Supplied passage:
——————

Have you ever thought of combining the might of two AIs so you can get the best out of each of them? Well, that’s what researchers at MIT have tried to do by creating a new algorithm called Co-LLM.

Co-LLM could pair a general-purpose-based large language model (LLM) with an “assistant model” — an LLM specialized in a particular field — and help them work together to produce more accurate results.

How is the approach useful?

The authors said the collaborative decoding was useful in cross-domain settings where a generalist base LLM learns to invoke domain expert models. On instruction-following, domain-specific QA, and reasoning tasks, they showed that the performance of the joint system exceeded that of the individual models.

The research also indicated that using the base model alone could show factual mistakes. However, Co-LLM learns to use the “assistant model” at these positions to produce correct generations.

The authors also noted that research suggests that their “method can effectively combine the best of the models and achieve better performance than the “sum” of their parts.”

Types of LLMs used?

The research used several LLMs, including LLAMA-7B as the base model and MEDITRON-70B as the “assistant” LLM. These two models were developed by tech giant Meta Platforms. LLaMA 7B is a comparatively bigger model trained on one trillion tokens (words/characters), while Meditron caters to the medical field aimed at assisting with clinical decision-making and diagnosis, and was built on Meta Llama 2.

The researchers also used LLEMMA, a model mainly designed to solve mathematics problems, developed by several researchers and a company known as Eleuther AI. To show the uses of Co-LLM across architectures, the authors also used MISTRAL models, developed by French startup Mistral AI.

How does Co-LLM work?

The researchers proposed a method to teach multiple LLMs to team up by interleaving their generations at the token level.

“By optimizing the marginal likelihood of a training set under our latent variable model, the base LLM automatically learns when to generate itself and when to call on one of the “assistant” language models to generate, all without direct supervision,” stated the research paper by Shannon Zejiang Shen, Hunter Lang, Bailin Wang, Yoon Kim, and David Sontag at the MIT’s Computer Science and Artificial Intelligence Laboratory (CSAIL).

The authors noted that Token-level collaboration during decoding allows the fusion of each model’s expertise to do the specific tasks at hand.

“We empirically show that Co-LLM can produce generations of better quality compared to using either of the models alone, in tasks ranging from math reasoning, medical question answering, and instruction following,” said the researchers.

——————

Recorded data:
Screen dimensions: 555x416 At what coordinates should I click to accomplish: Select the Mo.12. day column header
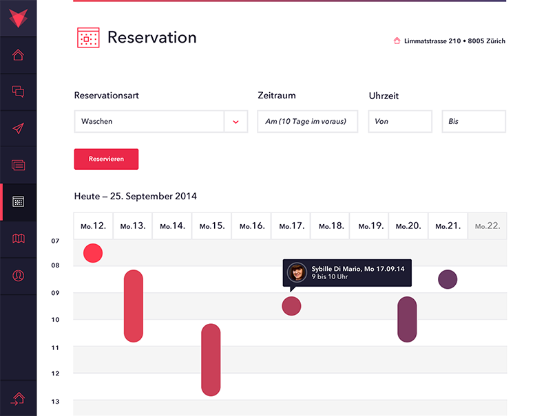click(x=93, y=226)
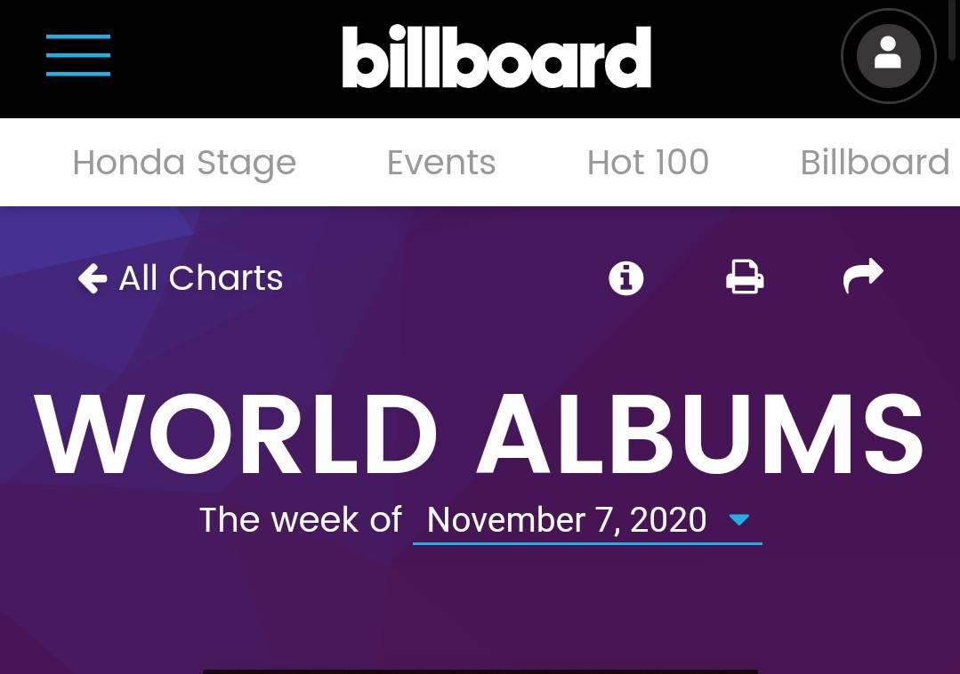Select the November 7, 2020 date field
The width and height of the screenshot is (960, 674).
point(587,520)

——————

What to do:
[1] According to the Co-LLM article, who developed the MISTRAL models?
[2] Retype the part of the Co-LLM article starting at "The researchers also" and ending at "does Co-LLM work?".
The listing is not needed for what follows.

Answers:
[1] The French startup Mistral AI.

[2]
The researchers also used LLEMMA, a model mainly designed to solve mathematics problems, developed by several researchers and a company known as Eleuther AI. To show the uses of Co-LLM across architectures, the authors also used MISTRAL models, developed by French startup Mistral AI.

How does Co-LLM work?